[Saved data entries]

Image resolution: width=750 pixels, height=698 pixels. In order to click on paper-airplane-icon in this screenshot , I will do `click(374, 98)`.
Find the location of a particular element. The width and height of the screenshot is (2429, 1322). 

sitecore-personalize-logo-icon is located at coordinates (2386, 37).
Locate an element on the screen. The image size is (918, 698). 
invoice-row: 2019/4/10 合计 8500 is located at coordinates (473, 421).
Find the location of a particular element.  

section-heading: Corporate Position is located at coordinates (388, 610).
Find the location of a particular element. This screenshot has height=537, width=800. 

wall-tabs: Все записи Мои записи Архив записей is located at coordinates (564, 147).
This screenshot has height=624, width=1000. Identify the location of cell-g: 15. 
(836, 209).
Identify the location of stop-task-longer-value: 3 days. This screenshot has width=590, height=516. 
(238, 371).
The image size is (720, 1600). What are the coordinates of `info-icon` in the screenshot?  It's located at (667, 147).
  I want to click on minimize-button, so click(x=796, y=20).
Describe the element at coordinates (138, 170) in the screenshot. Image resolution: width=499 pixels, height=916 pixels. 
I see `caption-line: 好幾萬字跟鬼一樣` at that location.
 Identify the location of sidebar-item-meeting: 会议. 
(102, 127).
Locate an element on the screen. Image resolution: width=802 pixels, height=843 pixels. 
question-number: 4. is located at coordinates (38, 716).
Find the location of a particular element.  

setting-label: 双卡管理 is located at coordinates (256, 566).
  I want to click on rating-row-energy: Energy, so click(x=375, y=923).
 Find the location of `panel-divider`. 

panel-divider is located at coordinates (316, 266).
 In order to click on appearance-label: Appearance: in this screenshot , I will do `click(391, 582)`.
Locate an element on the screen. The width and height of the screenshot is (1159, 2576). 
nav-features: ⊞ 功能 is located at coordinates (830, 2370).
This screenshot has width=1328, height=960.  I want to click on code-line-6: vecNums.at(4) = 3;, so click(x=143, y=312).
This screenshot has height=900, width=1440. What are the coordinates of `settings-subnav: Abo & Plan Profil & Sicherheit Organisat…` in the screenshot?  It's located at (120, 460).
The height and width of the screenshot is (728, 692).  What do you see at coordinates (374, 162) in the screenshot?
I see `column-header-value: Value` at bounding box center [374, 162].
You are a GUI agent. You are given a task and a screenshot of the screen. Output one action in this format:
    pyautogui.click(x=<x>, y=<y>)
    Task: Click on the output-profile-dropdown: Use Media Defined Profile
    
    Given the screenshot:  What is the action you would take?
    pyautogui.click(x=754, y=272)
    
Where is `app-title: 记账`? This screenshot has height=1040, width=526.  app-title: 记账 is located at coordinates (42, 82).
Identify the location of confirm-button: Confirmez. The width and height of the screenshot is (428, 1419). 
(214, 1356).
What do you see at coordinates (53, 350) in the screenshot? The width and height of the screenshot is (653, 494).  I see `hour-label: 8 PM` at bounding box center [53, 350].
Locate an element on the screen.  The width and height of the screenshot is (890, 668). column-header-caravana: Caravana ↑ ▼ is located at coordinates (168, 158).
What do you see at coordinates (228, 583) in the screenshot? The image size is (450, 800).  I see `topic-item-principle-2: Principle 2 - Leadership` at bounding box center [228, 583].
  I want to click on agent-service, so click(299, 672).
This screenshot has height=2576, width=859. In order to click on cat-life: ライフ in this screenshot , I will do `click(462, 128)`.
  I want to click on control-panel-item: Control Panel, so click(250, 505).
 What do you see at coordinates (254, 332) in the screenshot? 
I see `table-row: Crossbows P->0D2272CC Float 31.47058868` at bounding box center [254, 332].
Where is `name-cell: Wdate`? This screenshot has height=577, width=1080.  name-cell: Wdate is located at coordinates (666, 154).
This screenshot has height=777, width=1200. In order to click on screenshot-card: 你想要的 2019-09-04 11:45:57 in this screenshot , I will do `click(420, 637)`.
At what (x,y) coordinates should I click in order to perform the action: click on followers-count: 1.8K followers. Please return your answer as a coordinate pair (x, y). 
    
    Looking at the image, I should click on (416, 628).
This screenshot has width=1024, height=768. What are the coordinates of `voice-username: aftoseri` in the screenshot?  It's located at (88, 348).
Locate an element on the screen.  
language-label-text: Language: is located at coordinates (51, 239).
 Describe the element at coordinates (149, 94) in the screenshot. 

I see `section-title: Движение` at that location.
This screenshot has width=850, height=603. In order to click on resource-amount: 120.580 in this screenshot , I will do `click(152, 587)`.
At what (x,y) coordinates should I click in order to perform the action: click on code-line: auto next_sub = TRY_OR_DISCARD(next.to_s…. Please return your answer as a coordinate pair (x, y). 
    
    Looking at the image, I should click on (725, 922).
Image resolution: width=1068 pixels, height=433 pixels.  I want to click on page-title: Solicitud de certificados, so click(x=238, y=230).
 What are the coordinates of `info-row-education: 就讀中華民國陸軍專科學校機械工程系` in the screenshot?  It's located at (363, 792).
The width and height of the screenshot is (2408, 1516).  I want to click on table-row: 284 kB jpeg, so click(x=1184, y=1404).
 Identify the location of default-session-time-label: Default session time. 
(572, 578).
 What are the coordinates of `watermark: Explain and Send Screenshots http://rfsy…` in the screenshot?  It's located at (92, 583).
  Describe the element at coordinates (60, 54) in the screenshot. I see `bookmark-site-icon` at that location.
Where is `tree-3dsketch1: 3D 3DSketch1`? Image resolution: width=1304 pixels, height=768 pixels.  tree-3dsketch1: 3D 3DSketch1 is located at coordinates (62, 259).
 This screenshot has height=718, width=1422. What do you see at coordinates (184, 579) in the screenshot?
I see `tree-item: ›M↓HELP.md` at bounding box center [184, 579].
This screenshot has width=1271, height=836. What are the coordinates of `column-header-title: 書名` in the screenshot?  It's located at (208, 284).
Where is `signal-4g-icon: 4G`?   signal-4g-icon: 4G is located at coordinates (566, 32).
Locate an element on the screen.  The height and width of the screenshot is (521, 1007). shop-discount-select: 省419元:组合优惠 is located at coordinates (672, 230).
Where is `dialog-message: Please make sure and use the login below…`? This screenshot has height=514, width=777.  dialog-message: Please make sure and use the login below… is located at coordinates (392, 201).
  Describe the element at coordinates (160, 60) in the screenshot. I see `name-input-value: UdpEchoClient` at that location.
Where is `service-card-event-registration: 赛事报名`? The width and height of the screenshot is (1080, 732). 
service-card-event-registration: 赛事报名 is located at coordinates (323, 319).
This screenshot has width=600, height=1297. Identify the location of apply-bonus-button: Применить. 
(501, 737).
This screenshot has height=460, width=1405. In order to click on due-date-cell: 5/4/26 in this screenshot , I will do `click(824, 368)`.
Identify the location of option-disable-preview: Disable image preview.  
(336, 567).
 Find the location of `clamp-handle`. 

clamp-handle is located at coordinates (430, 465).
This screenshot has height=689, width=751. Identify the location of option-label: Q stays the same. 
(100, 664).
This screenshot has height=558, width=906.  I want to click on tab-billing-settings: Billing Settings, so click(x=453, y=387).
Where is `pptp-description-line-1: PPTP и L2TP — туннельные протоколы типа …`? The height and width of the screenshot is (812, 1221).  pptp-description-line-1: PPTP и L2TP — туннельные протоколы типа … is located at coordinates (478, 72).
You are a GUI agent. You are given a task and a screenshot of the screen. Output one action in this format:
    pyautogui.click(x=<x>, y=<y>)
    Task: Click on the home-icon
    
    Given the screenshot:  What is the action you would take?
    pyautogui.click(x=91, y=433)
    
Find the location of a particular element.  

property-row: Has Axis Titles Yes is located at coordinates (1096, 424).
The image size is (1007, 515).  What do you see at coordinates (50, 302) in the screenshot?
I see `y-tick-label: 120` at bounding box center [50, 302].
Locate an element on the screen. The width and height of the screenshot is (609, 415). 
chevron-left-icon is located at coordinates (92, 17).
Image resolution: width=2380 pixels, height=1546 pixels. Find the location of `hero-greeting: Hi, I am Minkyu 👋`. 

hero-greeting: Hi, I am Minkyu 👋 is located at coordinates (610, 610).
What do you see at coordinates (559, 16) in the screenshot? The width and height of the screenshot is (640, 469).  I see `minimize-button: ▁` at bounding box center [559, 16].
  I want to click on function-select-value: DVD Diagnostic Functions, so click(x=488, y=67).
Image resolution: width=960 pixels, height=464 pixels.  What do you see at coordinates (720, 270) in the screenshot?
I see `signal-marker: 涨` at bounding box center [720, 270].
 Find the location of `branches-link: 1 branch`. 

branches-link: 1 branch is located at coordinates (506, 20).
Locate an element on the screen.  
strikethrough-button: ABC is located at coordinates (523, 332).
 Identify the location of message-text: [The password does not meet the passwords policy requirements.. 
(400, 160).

EXERCISE: Reproduce the lines above word for word, starting at the line that contains "coordinates (672, 230)." and stopping after the line that contains "Describe the element at coordinates (160, 60)".

SOLUTION TO THIS TASK:
Locate an element on the screen.  The height and width of the screenshot is (521, 1007). shop-discount-select: 省419元:组合优惠 is located at coordinates (672, 230).
Where is `dialog-message: Please make sure and use the login below…`? This screenshot has height=514, width=777.  dialog-message: Please make sure and use the login below… is located at coordinates (392, 201).
  Describe the element at coordinates (160, 60) in the screenshot. I see `name-input-value: UdpEchoClient` at that location.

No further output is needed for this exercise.